───── DATASET EXCERPTS ─────

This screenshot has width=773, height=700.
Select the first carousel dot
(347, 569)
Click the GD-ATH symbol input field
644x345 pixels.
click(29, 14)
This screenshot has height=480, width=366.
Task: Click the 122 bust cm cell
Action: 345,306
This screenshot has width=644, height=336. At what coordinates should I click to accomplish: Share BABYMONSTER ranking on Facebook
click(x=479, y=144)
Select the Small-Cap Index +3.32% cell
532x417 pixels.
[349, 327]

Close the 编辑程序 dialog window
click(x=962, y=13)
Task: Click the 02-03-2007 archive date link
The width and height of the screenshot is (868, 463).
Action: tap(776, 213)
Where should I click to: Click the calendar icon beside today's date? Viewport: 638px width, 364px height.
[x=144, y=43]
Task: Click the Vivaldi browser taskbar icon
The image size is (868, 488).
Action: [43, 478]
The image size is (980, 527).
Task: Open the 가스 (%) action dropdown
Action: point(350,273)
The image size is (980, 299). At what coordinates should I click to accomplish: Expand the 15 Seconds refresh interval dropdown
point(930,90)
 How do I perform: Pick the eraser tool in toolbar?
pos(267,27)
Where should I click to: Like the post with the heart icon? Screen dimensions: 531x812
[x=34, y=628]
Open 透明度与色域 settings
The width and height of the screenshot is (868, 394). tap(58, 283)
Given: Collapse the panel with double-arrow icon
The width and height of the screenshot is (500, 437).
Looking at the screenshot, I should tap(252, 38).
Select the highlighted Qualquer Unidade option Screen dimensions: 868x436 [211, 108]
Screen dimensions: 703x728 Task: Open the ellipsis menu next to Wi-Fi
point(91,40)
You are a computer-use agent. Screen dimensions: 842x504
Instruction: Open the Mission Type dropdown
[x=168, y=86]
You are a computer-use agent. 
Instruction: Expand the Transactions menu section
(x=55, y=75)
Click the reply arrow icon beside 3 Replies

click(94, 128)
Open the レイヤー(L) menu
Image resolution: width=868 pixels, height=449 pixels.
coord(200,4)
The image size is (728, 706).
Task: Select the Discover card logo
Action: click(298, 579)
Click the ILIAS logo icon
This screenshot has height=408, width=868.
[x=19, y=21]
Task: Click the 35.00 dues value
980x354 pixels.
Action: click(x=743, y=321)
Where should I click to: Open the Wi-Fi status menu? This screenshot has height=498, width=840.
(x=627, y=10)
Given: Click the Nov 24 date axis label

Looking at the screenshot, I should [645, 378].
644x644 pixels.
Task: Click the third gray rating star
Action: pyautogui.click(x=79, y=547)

─────

### EXERCISE DETAILS
Copy all of the data exactly. Skip nothing.

### WRITTEN RESPONSE
This screenshot has width=773, height=700.
Select the first carousel dot
(347, 569)
Click the GD-ATH symbol input field
644x345 pixels.
click(29, 14)
This screenshot has height=480, width=366.
Task: Click the 122 bust cm cell
Action: 345,306
This screenshot has width=644, height=336. At what coordinates should I click to accomplish: Share BABYMONSTER ranking on Facebook
click(x=479, y=144)
Select the Small-Cap Index +3.32% cell
532x417 pixels.
[349, 327]

Close the 编辑程序 dialog window
click(x=962, y=13)
Task: Click the 02-03-2007 archive date link
The width and height of the screenshot is (868, 463).
Action: tap(776, 213)
Where should I click to: Click the calendar icon beside today's date? Viewport: 638px width, 364px height.
[x=144, y=43]
Task: Click the Vivaldi browser taskbar icon
The image size is (868, 488).
Action: [43, 478]
The image size is (980, 527).
Task: Open the 가스 (%) action dropdown
Action: point(350,273)
The image size is (980, 299). At what coordinates should I click to accomplish: Expand the 15 Seconds refresh interval dropdown
point(930,90)
 How do I perform: Pick the eraser tool in toolbar?
pos(267,27)
Where should I click to: Like the post with the heart icon? Screen dimensions: 531x812
[x=34, y=628]
Open 透明度与色域 settings
The width and height of the screenshot is (868, 394). tap(58, 283)
Given: Collapse the panel with double-arrow icon
The width and height of the screenshot is (500, 437).
Looking at the screenshot, I should tap(252, 38).
Select the highlighted Qualquer Unidade option Screen dimensions: 868x436 [211, 108]
Screen dimensions: 703x728 Task: Open the ellipsis menu next to Wi-Fi
point(91,40)
You are a computer-use agent. Screen dimensions: 842x504
Instruction: Open the Mission Type dropdown
[x=168, y=86]
You are a computer-use agent. 
Instruction: Expand the Transactions menu section
(x=55, y=75)
Click the reply arrow icon beside 3 Replies

click(94, 128)
Open the レイヤー(L) menu
Image resolution: width=868 pixels, height=449 pixels.
coord(200,4)
The image size is (728, 706).
Task: Select the Discover card logo
Action: click(298, 579)
Click the ILIAS logo icon
This screenshot has height=408, width=868.
[x=19, y=21]
Task: Click the 35.00 dues value
980x354 pixels.
Action: click(x=743, y=321)
Where should I click to: Open the Wi-Fi status menu? This screenshot has height=498, width=840.
(x=627, y=10)
Given: Click the Nov 24 date axis label

Looking at the screenshot, I should [645, 378].
644x644 pixels.
Task: Click the third gray rating star
Action: pyautogui.click(x=79, y=547)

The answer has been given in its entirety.